セッション記号 A (大気水圏科学) » A-GE 地質環境・土壌環境

[A-GE30] エネルギ・環境・水ネクサスと持続的発展

2018年5月21日(月) 09:00 〜 10:30 104 (幕張メッセ国際会議場 1F)

コンビーナ:張 銘(産業技術総合研究所地質調査総合センター地圏資源環境研究部門)、川本 健(埼玉大学大学院理工学研究科)、薛 強(中国科学院武漢岩土力学研究所、共同)、Jet-Chau Wen(National Yunlin University)、座長:張 銘(産業技術総合研究所)、斎藤 広隆(東京農工大学)

10:10 〜 10:30

[AGE30-05] Efficient uncertainty quantification methods in groundwater contaminant risk assessment

★Invited Papers

*Dan Lu1Daniel Ricciuto1 (1.Oak Ridge National Laboratory)

Groundwater contaminant risk assessment requires uncertainty quantification (UQ). However, UQ in groundwater modeling is challenging because of model complexity and massive computational requirement. To reduce the computational cost, a surrogate model is usually constructed to approximate and replace the expensive groundwater model in the UQ. For a complex model with a large number of model parameters and model outputs, constructing and evaluating the surrogate model itself is computationally intensive due to the “curse of dimensionality” and the difficulties in data load and storage capacity.

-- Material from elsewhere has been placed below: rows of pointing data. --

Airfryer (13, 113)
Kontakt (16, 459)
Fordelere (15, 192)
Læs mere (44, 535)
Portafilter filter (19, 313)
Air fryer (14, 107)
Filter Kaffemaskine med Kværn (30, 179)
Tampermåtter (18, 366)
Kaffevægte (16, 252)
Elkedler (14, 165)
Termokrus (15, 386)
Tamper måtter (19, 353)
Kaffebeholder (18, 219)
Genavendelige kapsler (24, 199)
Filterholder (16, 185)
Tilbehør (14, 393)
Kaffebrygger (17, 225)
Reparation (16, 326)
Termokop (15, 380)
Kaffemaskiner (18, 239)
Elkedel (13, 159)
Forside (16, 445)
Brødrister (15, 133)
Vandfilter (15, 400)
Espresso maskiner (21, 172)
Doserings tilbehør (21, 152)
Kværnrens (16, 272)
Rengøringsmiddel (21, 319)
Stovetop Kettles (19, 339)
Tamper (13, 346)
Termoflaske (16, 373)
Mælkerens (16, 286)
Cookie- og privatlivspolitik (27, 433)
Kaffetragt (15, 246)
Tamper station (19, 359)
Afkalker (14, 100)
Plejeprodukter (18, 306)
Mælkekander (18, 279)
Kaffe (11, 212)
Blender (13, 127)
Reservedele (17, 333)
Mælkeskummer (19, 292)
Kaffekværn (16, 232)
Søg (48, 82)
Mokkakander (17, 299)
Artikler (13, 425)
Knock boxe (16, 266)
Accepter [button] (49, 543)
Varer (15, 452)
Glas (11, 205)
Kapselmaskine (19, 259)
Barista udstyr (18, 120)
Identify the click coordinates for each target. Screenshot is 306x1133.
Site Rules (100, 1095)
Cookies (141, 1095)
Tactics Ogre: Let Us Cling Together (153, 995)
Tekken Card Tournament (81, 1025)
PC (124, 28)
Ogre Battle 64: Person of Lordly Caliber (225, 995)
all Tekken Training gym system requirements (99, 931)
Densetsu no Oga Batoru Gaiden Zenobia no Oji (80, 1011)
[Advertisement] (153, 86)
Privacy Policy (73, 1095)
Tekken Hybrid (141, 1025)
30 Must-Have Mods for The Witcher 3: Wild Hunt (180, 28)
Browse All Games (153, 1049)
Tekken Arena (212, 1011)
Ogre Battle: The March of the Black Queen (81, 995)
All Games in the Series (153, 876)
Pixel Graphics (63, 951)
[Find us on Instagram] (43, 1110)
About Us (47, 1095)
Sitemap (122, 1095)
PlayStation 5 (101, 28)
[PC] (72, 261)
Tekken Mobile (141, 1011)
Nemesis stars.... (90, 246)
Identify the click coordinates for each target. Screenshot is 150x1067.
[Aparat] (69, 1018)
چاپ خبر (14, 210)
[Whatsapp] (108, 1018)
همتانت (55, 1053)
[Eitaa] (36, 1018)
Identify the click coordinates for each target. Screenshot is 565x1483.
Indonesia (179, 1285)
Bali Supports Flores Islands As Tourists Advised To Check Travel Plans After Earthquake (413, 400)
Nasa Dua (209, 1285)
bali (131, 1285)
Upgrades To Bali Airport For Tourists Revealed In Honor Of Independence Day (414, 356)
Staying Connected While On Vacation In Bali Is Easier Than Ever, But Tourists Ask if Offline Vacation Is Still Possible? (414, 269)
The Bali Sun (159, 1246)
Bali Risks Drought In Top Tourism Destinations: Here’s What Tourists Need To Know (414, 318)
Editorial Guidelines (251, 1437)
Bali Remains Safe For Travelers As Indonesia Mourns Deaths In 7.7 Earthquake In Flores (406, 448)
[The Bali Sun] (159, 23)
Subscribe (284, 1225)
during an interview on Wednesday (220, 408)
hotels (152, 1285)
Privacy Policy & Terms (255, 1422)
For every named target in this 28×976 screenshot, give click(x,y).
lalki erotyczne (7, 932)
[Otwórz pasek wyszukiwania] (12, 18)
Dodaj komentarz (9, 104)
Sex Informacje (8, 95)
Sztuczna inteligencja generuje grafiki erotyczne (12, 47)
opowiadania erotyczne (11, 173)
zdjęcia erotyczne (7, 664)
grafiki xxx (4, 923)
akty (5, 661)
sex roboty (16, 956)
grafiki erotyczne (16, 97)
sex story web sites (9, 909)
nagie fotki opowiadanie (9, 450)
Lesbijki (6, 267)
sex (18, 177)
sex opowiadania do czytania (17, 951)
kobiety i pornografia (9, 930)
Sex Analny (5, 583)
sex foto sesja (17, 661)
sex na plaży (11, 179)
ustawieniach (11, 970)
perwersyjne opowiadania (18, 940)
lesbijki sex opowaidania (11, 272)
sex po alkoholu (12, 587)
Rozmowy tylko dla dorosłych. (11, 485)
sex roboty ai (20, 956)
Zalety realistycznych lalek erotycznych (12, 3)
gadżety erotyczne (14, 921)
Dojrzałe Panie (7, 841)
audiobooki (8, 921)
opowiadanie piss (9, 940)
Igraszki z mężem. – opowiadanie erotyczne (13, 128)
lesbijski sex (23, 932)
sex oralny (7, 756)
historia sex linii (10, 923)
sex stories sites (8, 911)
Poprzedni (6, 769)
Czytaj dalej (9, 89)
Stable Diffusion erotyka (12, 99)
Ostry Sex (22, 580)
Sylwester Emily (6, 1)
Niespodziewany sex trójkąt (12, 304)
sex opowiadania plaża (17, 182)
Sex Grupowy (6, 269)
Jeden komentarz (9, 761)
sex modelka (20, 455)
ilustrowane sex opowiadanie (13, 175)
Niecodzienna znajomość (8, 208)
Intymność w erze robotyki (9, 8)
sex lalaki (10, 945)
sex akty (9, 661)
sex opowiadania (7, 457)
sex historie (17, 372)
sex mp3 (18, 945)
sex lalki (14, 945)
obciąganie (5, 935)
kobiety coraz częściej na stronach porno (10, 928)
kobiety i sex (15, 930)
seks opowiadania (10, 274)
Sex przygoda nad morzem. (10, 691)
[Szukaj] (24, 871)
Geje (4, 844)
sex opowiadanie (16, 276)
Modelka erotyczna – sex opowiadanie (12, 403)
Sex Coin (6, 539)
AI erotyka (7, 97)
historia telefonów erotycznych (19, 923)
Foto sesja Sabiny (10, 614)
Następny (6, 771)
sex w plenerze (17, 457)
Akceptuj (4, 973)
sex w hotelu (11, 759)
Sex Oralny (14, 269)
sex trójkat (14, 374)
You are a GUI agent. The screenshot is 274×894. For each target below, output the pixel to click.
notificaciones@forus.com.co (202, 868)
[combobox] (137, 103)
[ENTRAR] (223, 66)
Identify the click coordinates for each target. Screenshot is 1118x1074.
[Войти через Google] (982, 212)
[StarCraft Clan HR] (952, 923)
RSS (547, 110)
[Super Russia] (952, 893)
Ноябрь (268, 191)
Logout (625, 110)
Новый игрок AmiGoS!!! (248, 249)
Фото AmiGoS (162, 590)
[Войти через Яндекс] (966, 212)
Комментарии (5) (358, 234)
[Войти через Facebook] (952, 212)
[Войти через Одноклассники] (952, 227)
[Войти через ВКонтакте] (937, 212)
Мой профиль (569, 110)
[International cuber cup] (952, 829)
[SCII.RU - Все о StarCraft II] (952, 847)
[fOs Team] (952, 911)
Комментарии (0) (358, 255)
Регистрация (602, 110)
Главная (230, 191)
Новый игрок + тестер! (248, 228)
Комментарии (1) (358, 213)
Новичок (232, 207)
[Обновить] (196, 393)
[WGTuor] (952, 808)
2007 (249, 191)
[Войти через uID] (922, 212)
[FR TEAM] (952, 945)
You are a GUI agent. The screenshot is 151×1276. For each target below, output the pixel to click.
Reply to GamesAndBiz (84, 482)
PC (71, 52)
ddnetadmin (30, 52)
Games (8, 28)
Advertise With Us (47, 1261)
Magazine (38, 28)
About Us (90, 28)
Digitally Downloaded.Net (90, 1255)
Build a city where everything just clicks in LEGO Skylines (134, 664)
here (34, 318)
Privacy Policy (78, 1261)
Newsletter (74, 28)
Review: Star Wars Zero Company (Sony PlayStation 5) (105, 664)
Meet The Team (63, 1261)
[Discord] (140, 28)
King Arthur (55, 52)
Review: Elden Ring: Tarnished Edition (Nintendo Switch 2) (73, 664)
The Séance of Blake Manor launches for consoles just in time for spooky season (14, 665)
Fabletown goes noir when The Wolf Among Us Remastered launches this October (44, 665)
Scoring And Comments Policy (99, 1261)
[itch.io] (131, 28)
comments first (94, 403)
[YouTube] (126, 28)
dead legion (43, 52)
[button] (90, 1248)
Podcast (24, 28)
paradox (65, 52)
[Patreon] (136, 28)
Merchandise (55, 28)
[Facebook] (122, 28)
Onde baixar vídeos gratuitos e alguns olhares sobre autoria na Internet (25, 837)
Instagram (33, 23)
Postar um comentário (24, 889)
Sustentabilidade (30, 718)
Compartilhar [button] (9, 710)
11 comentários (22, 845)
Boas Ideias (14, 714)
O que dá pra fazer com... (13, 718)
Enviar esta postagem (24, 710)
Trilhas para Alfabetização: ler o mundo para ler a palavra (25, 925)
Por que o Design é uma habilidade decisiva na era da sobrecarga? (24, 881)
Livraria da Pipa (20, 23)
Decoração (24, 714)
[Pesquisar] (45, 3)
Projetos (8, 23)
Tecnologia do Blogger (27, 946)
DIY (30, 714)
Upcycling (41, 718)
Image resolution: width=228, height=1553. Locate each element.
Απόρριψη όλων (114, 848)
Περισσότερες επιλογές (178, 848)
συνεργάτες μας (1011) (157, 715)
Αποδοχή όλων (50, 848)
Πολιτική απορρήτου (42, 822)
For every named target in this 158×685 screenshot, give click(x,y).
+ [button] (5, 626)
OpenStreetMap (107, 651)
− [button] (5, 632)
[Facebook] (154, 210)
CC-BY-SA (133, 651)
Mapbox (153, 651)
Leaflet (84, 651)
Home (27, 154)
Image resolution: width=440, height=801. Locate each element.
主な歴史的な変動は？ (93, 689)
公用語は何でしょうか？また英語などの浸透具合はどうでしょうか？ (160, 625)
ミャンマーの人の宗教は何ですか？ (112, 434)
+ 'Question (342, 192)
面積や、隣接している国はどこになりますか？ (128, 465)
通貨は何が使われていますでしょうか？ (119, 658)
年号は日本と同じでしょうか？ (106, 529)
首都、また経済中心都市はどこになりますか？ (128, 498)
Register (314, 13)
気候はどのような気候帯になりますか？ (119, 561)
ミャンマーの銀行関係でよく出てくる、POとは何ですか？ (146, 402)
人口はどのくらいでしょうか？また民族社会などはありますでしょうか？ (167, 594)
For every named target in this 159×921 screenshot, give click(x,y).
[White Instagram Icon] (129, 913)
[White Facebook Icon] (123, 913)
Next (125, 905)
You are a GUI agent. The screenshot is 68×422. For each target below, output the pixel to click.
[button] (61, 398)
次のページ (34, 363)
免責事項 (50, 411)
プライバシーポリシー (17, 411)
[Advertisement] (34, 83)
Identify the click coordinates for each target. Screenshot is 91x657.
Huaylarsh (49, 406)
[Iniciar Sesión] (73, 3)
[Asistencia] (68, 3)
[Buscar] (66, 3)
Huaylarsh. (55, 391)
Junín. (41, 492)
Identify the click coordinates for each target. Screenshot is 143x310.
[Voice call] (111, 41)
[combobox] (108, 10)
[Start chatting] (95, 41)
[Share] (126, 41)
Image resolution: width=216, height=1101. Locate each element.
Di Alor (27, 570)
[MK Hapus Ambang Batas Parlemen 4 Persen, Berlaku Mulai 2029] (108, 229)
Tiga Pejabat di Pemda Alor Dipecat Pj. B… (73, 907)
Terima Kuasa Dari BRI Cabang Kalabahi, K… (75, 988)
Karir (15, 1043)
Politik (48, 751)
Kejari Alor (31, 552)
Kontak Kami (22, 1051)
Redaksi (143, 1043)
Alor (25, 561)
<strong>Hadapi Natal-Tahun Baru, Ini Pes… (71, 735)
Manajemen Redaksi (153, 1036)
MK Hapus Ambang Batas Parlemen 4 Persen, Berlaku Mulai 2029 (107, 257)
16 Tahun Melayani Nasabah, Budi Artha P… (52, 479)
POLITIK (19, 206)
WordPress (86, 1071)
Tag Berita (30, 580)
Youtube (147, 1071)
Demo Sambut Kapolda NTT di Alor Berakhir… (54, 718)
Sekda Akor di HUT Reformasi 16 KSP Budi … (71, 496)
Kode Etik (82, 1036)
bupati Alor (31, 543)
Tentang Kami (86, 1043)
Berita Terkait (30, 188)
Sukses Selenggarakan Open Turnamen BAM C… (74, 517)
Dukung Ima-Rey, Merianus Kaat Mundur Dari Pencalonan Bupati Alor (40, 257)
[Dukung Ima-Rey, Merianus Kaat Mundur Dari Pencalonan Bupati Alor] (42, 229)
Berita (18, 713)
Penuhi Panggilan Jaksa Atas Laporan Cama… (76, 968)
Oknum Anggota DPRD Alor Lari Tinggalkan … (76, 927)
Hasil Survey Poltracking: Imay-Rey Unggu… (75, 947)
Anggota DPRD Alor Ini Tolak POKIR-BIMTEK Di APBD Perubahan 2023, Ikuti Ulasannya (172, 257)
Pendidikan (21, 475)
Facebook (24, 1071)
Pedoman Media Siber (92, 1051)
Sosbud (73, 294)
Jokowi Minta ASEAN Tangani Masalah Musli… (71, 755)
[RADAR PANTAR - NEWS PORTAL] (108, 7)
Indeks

This study uses Bayesian compressive sensing technique to reduce the model dimensionality, thus building an accurate surrogate in a reasonable amount of time. In addition, this study uses singular value decomposition method to learn and retain the most information of the model outputs, thus dramatically reducing the computational time in surrogate evaluation. We apply the methods to a groundwater transport model that simulates the uranium (U(VI)) concentration at a uranium mill site in Naturita, CO, USA. The results indicate that using a reasonable time, an accurate surrogate model is constructed and can be fast evaluated in UQ for the U(VI) contaminant risk assessment.